● Exercise brief
The full text of the records below, minus any pictures, should be given back word for word.

(Saved entries)

■ ■ ■

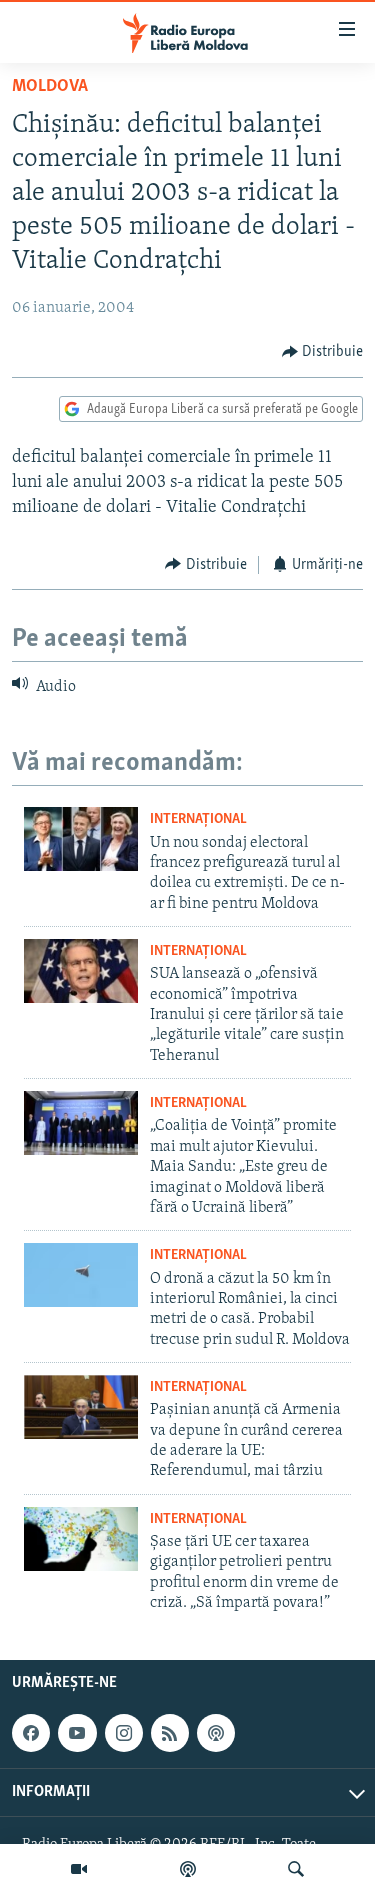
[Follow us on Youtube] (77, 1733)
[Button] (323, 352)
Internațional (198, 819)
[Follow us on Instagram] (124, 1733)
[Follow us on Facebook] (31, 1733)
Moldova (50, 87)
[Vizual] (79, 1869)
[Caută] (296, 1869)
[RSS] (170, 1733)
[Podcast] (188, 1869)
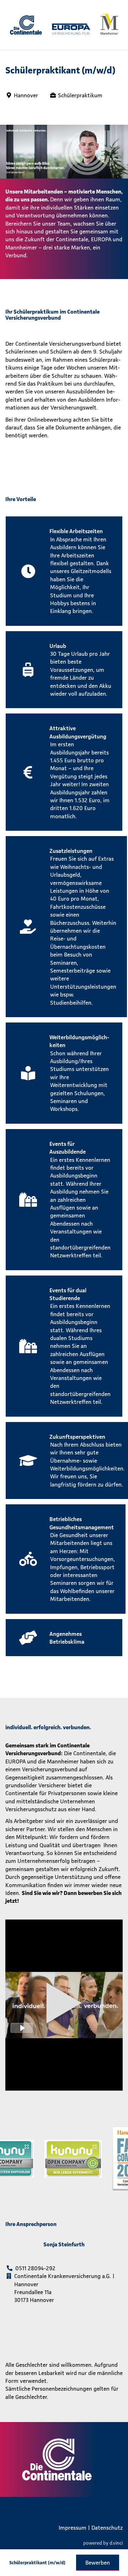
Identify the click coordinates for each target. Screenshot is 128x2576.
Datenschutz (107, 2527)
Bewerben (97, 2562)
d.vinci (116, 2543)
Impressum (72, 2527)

■ ■ ■

● Solution
[Follow us on Youtube] (77, 1733)
[Button] (323, 352)
Internațional (198, 819)
[Follow us on Instagram] (124, 1733)
[Follow us on Facebook] (31, 1733)
Moldova (50, 87)
[Vizual] (79, 1869)
[Caută] (296, 1869)
[RSS] (170, 1733)
[Podcast] (188, 1869)
Identify the click coordinates for each target. Screenshot is 128x2576.
Datenschutz (107, 2527)
Bewerben (97, 2562)
d.vinci (116, 2543)
Impressum (72, 2527)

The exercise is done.